In June of this year one of our Management Trainees, Ajay Banga, visited the small village of Asempaye in Ghana to volunteer within a local community. Over the week Ajay helped to build overnight accommodation for teachers travelling from Accra daily to provide an education to children in the local village. Often the teachers, who would be travelling for over 2 hours each day to get to the villages, would be delayed meaning that students missed lessons and received a much poorer level of education. The idea of the accommodation would allow teachers to stay Monday-Thursday night and travel back home on a Friday enabling the students to receive more organised, full school days.
We caught up with Ajay on his visit to find out how it went:
So Ajay, where did you travel to and why?
Last month I was lucky enough to travel to Ghana and volunteer with a local community in the small village of Asenpaye. I was keen to visit a third world country and Africa was the main place that really appealed to me, the culture was something I found really interesting.
What were you hoping to learn from the trip?
I wanted to learn about the way the construction industry works in another country or continent, and how this differs from how we operate. They obviously do not have the resources and materials/plant available to them that we do, so I was keen to find out more about how they manage to build projects and the alternative methods they must adopt.
How did the way of working vary from how we operate in the construction industry back in the UK, did the contrast between the two change your perspective of what we do in the UK?
In Ghana, everything is by hand, everything.

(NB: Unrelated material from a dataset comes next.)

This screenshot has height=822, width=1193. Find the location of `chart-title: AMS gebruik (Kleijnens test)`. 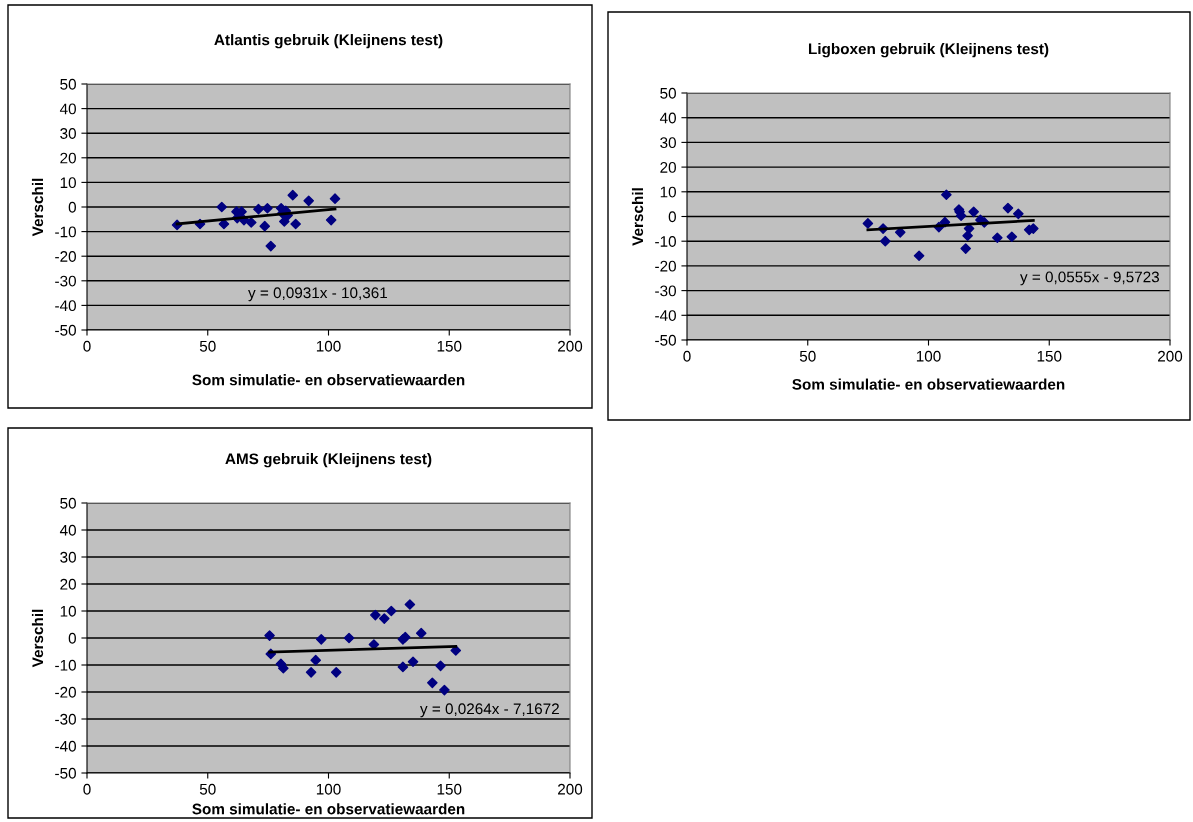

In the UK, we buy bricks and blocks from a builder’s merchant and it is delivered to site already made and ready to lay. In the UK we can buy ready mixed mortar or concrete and it will be delivered in a lorry where as in Ghana it must all be hand mixed. Small things that I often take for granted such as a cement mixer were not available as the village did not have any electric, meaning everything would be mixed by hand using shovels.
When comparing the way construction is carried out in the UK, one thing I noticed is their attitude towards sustainability. Although there were not any clear initiatives that I saw, I did notice compared to the UK is the massive difference in the amount of packaging waste. In the UK, we have tonne bags of sand, or aggregate, pallets wrapped with plastic, whereas in Ghana everything was loose. The only thing packaged was cement in a hessian sack in 50 kg bags.

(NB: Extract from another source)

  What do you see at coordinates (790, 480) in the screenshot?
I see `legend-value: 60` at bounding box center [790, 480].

Did you meet any of the local communities?
We met many of the local families in the surrounding villages and also a lot of the school children. They were all extremely friendly and always waved, smiled and said good morning. We spent a lot of time with the school children as they often spent their evenings in the ‘volunteer base’ where we were stayed. One thing that surprised me was how happy they all were, yet they had very little in comparison to children in the UK. Their clothes were often ripped, or too big/small, they had very little or no food sometimes, no running water, no electric, no technology or anything and they never complained. They were always smiling, friendly and care free. This taught me to be grateful for what we have, never take anything for granted and how to adapt to different environments.

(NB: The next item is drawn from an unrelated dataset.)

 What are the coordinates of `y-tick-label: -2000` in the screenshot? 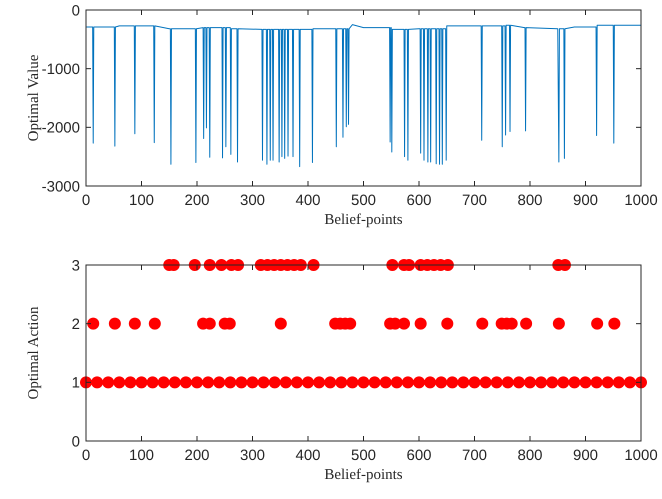 It's located at (61, 128).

Is there anything that you have taken away from your trip that you think you could apply to your day to day role?
I would say now I have a different mindset and perspective on a personal level. However, in terms of how this would change my day to day role at Willmott Dixon Interiors, I would say it would have to be in relation to our packaging of materials and the unnecessary plastic we use. I would like to try and raise this within the pre-start meeting we hold on site with our subcontractors before allocating packages and placing orders. It is also a topic I believe our sustainability and supply chain departments may be able to collaborate with to encourage our supply chain to minimise the amount of waste packaging across our sites.